▸ **Supplied records**:
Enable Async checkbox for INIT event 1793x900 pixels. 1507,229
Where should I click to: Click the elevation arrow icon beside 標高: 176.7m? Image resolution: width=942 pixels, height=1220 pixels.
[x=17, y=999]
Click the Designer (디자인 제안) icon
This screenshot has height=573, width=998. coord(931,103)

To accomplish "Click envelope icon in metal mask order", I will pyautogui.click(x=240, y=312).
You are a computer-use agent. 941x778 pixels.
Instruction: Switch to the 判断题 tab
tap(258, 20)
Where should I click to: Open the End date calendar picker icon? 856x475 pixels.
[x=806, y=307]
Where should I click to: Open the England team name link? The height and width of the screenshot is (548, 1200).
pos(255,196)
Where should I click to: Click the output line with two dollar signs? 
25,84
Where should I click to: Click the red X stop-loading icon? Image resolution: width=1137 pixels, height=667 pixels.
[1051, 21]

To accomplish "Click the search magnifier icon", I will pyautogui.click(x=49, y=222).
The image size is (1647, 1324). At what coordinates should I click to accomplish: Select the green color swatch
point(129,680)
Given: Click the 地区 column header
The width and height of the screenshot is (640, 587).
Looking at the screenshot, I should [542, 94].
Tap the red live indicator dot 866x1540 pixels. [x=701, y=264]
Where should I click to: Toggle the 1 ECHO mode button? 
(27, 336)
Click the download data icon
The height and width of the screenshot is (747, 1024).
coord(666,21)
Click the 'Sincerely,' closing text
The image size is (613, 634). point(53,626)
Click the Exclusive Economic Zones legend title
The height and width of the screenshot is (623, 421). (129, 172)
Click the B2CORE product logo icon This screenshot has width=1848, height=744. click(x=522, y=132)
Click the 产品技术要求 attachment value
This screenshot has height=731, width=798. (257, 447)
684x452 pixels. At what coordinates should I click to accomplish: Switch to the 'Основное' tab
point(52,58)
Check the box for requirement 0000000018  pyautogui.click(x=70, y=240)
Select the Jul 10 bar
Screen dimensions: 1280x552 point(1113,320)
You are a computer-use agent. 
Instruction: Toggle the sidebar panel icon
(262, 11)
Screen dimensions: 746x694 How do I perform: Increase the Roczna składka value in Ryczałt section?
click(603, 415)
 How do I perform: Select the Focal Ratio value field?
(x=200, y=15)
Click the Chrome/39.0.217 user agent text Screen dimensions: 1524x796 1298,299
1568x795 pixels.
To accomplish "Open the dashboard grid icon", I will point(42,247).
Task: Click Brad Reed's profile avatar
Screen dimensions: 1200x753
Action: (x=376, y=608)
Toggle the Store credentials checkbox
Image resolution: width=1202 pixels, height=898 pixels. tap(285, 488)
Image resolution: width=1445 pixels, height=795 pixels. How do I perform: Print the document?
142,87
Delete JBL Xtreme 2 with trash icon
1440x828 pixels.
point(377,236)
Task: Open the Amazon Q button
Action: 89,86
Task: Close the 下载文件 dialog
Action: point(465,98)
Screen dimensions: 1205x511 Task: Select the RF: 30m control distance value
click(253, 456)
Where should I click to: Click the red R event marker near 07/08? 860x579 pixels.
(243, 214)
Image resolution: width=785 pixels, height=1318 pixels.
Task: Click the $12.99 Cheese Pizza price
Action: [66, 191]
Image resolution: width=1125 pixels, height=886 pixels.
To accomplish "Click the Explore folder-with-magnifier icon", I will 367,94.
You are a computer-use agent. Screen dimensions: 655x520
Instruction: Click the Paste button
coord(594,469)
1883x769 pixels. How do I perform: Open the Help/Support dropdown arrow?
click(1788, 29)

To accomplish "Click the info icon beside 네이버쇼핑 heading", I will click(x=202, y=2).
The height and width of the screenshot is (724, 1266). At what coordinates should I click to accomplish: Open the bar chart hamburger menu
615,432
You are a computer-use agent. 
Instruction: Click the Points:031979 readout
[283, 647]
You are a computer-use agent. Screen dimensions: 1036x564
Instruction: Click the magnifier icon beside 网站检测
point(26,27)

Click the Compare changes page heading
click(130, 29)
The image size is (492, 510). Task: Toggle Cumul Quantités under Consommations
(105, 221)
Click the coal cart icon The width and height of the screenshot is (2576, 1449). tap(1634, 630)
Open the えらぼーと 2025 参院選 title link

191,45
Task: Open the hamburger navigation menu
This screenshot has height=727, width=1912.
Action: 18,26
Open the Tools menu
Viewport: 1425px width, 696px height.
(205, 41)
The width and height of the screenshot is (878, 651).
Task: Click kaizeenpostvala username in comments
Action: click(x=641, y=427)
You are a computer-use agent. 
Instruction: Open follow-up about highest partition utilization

▸ **Task description**:
Take the records above and return them exactly as written.

▸ **Written solution**:
Enable Async checkbox for INIT event 1793x900 pixels. 1507,229
Where should I click to: Click the elevation arrow icon beside 標高: 176.7m? Image resolution: width=942 pixels, height=1220 pixels.
[x=17, y=999]
Click the Designer (디자인 제안) icon
This screenshot has height=573, width=998. coord(931,103)

To accomplish "Click envelope icon in metal mask order", I will pyautogui.click(x=240, y=312).
You are a computer-use agent. 941x778 pixels.
Instruction: Switch to the 判断题 tab
tap(258, 20)
Where should I click to: Open the End date calendar picker icon? 856x475 pixels.
[x=806, y=307]
Where should I click to: Open the England team name link? The height and width of the screenshot is (548, 1200).
pos(255,196)
Where should I click to: Click the output line with two dollar signs? 
25,84
Where should I click to: Click the red X stop-loading icon? Image resolution: width=1137 pixels, height=667 pixels.
[1051, 21]

To accomplish "Click the search magnifier icon", I will pyautogui.click(x=49, y=222).
The image size is (1647, 1324). At what coordinates should I click to accomplish: Select the green color swatch
point(129,680)
Given: Click the 地区 column header
The width and height of the screenshot is (640, 587).
Looking at the screenshot, I should [542, 94].
Tap the red live indicator dot 866x1540 pixels. [x=701, y=264]
Where should I click to: Toggle the 1 ECHO mode button? 
(27, 336)
Click the download data icon
The height and width of the screenshot is (747, 1024).
coord(666,21)
Click the 'Sincerely,' closing text
The image size is (613, 634). point(53,626)
Click the Exclusive Economic Zones legend title
The height and width of the screenshot is (623, 421). (129, 172)
Click the B2CORE product logo icon This screenshot has width=1848, height=744. click(x=522, y=132)
Click the 产品技术要求 attachment value
This screenshot has height=731, width=798. (257, 447)
684x452 pixels. At what coordinates should I click to accomplish: Switch to the 'Основное' tab
point(52,58)
Check the box for requirement 0000000018  pyautogui.click(x=70, y=240)
Select the Jul 10 bar
Screen dimensions: 1280x552 point(1113,320)
You are a computer-use agent. 
Instruction: Toggle the sidebar panel icon
(262, 11)
Screen dimensions: 746x694 How do I perform: Increase the Roczna składka value in Ryczałt section?
click(603, 415)
 How do I perform: Select the Focal Ratio value field?
(x=200, y=15)
Click the Chrome/39.0.217 user agent text Screen dimensions: 1524x796 1298,299
1568x795 pixels.
To accomplish "Open the dashboard grid icon", I will point(42,247).
Task: Click Brad Reed's profile avatar
Screen dimensions: 1200x753
Action: (x=376, y=608)
Toggle the Store credentials checkbox
Image resolution: width=1202 pixels, height=898 pixels. tap(285, 488)
Image resolution: width=1445 pixels, height=795 pixels. How do I perform: Print the document?
142,87
Delete JBL Xtreme 2 with trash icon
1440x828 pixels.
point(377,236)
Task: Open the Amazon Q button
Action: 89,86
Task: Close the 下载文件 dialog
Action: point(465,98)
Screen dimensions: 1205x511 Task: Select the RF: 30m control distance value
click(253, 456)
Where should I click to: Click the red R event marker near 07/08? 860x579 pixels.
(243, 214)
Image resolution: width=785 pixels, height=1318 pixels.
Task: Click the $12.99 Cheese Pizza price
Action: [66, 191]
Image resolution: width=1125 pixels, height=886 pixels.
To accomplish "Click the Explore folder-with-magnifier icon", I will 367,94.
You are a computer-use agent. Screen dimensions: 655x520
Instruction: Click the Paste button
coord(594,469)
1883x769 pixels. How do I perform: Open the Help/Support dropdown arrow?
click(1788, 29)

To accomplish "Click the info icon beside 네이버쇼핑 heading", I will click(x=202, y=2).
The height and width of the screenshot is (724, 1266). At what coordinates should I click to accomplish: Open the bar chart hamburger menu
615,432
You are a computer-use agent. 
Instruction: Click the Points:031979 readout
[283, 647]
You are a computer-use agent. Screen dimensions: 1036x564
Instruction: Click the magnifier icon beside 网站检测
point(26,27)

Click the Compare changes page heading
click(130, 29)
The image size is (492, 510). Task: Toggle Cumul Quantités under Consommations
(105, 221)
Click the coal cart icon The width and height of the screenshot is (2576, 1449). tap(1634, 630)
Open the えらぼーと 2025 参院選 title link

191,45
Task: Open the hamburger navigation menu
This screenshot has height=727, width=1912.
Action: 18,26
Open the Tools menu
Viewport: 1425px width, 696px height.
(205, 41)
The width and height of the screenshot is (878, 651).
Task: Click kaizeenpostvala username in comments
Action: click(x=641, y=427)
You are a computer-use agent. 
Instruction: Open follow-up about highest partition utilization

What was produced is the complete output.